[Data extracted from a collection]
- Opening Delimiter -

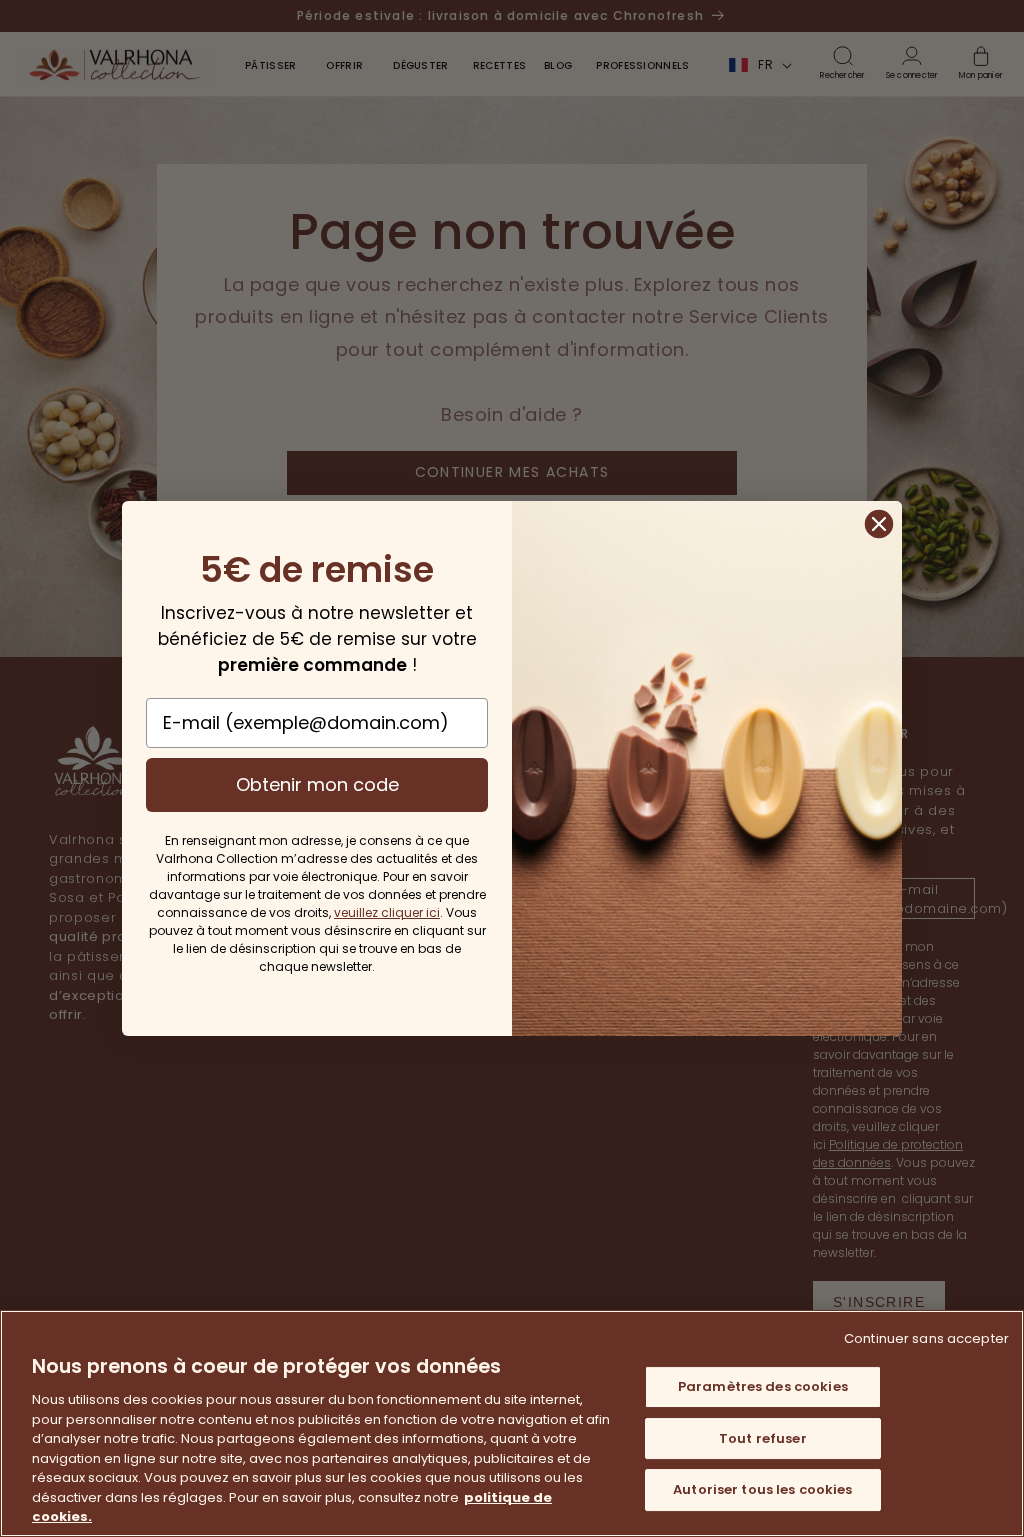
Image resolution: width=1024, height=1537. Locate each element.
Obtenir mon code (317, 784)
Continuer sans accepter (926, 1338)
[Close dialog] (879, 524)
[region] (512, 1423)
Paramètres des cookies (763, 1386)
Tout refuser (763, 1438)
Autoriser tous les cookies (762, 1490)
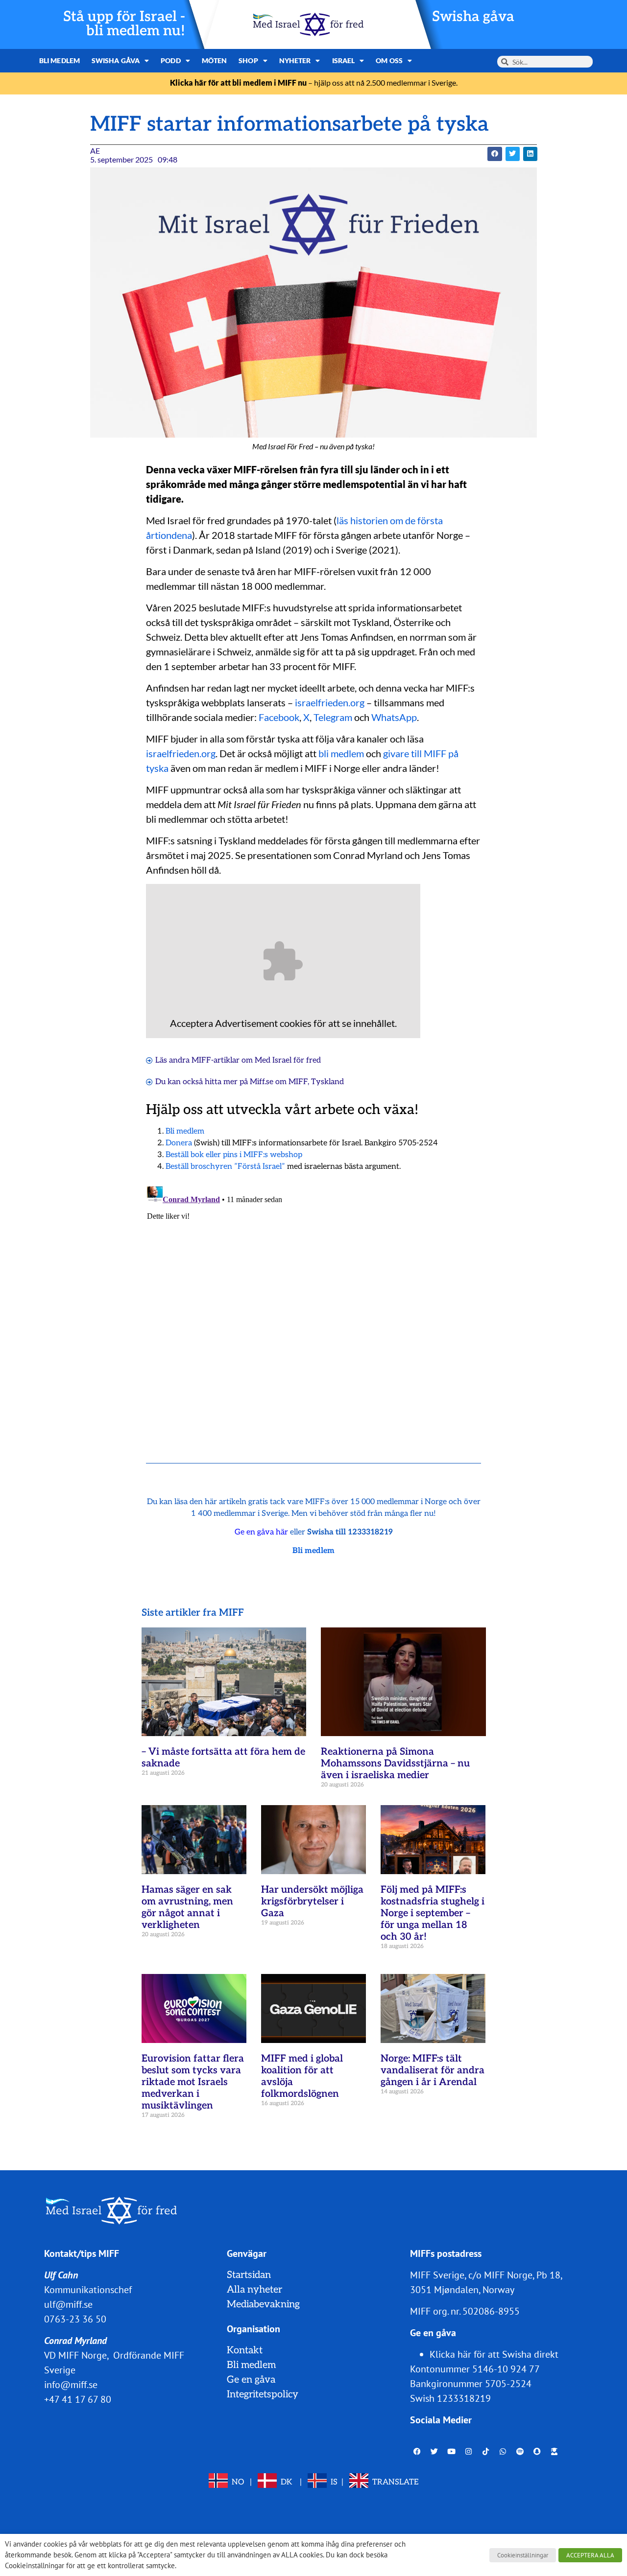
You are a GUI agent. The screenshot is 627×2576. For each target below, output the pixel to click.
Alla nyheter (254, 2290)
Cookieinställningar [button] (522, 2555)
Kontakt (245, 2350)
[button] (494, 154)
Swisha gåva (473, 16)
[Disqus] (313, 1305)
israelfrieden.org (329, 702)
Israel (343, 60)
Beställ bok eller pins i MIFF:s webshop (234, 1155)
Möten (214, 60)
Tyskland (327, 1082)
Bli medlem (59, 60)
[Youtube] (451, 2451)
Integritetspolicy (262, 2394)
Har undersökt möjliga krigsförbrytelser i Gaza (312, 1901)
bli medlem (341, 753)
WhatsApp (394, 717)
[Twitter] (434, 2451)
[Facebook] (417, 2451)
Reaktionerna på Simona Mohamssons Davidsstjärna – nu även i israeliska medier (395, 1763)
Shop (248, 60)
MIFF (298, 1082)
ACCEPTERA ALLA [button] (590, 2555)
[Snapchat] (537, 2451)
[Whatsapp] (503, 2451)
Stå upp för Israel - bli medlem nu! (124, 24)
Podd (170, 60)
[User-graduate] (554, 2451)
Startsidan (249, 2275)
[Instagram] (468, 2451)
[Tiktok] (486, 2451)
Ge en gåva (251, 2380)
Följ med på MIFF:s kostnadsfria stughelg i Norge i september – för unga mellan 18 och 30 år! (432, 1913)
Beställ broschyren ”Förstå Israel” (225, 1166)
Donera (179, 1143)
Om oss (389, 60)
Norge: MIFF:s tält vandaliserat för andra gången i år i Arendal (432, 2070)
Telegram (333, 717)
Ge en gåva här (261, 1532)
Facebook (279, 717)
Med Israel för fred (288, 1060)
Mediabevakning (263, 2304)
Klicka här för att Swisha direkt (494, 2354)
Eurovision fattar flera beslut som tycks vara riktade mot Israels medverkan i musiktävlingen (193, 2082)
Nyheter (295, 60)
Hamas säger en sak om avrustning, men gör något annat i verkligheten (187, 1907)
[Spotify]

- Closing Delimiter -

## What the task asks
The records above are to be copied exactly, with no pictures carried over.

## Reply to the task
Image resolution: width=1024, height=1537. Locate each element.
Obtenir mon code (317, 784)
Continuer sans accepter (926, 1338)
[Close dialog] (879, 524)
[region] (512, 1423)
Paramètres des cookies (763, 1386)
Tout refuser (763, 1438)
Autoriser tous les cookies (762, 1490)
You are a GUI agent. The screenshot is 627×2576. For each target below, output the pixel to click.
Alla nyheter (254, 2290)
Cookieinställningar [button] (522, 2555)
Kontakt (245, 2350)
[button] (494, 154)
Swisha gåva (473, 16)
[Disqus] (313, 1305)
israelfrieden.org (329, 702)
Israel (343, 60)
Beställ bok eller pins i MIFF:s webshop (234, 1155)
Möten (214, 60)
Tyskland (327, 1082)
Bli medlem (59, 60)
[Youtube] (451, 2451)
Integritetspolicy (262, 2394)
Har undersökt möjliga krigsförbrytelser i Gaza (312, 1901)
bli medlem (341, 753)
WhatsApp (394, 717)
[Twitter] (434, 2451)
[Facebook] (417, 2451)
Reaktionerna på Simona Mohamssons Davidsstjärna – nu även i israeliska medier (395, 1763)
Shop (248, 60)
MIFF (298, 1082)
ACCEPTERA ALLA [button] (590, 2555)
[Snapchat] (537, 2451)
[Whatsapp] (503, 2451)
Stå upp för Israel - bli medlem nu! (124, 24)
Podd (170, 60)
[User-graduate] (554, 2451)
Startsidan (249, 2275)
[Instagram] (468, 2451)
[Tiktok] (486, 2451)
Ge en gåva (251, 2380)
Följ med på MIFF:s kostnadsfria stughelg i Norge i september – för unga mellan 18 och 30 år! (432, 1913)
Beställ broschyren ”Förstå Israel” (225, 1166)
Donera (179, 1143)
Om oss (389, 60)
Norge: MIFF:s tält vandaliserat för andra gången i år i Arendal (432, 2070)
Telegram (333, 717)
Ge en gåva här (261, 1532)
Facebook (279, 717)
Med Israel för fred (288, 1060)
Mediabevakning (263, 2304)
Klicka här för att Swisha direkt (494, 2354)
Eurovision fattar flera beslut som tycks vara riktade mot Israels medverkan i musiktävlingen (193, 2082)
Nyheter (295, 60)
Hamas säger en sak om avrustning, men gör något annat i verkligheten (187, 1907)
[Spotify]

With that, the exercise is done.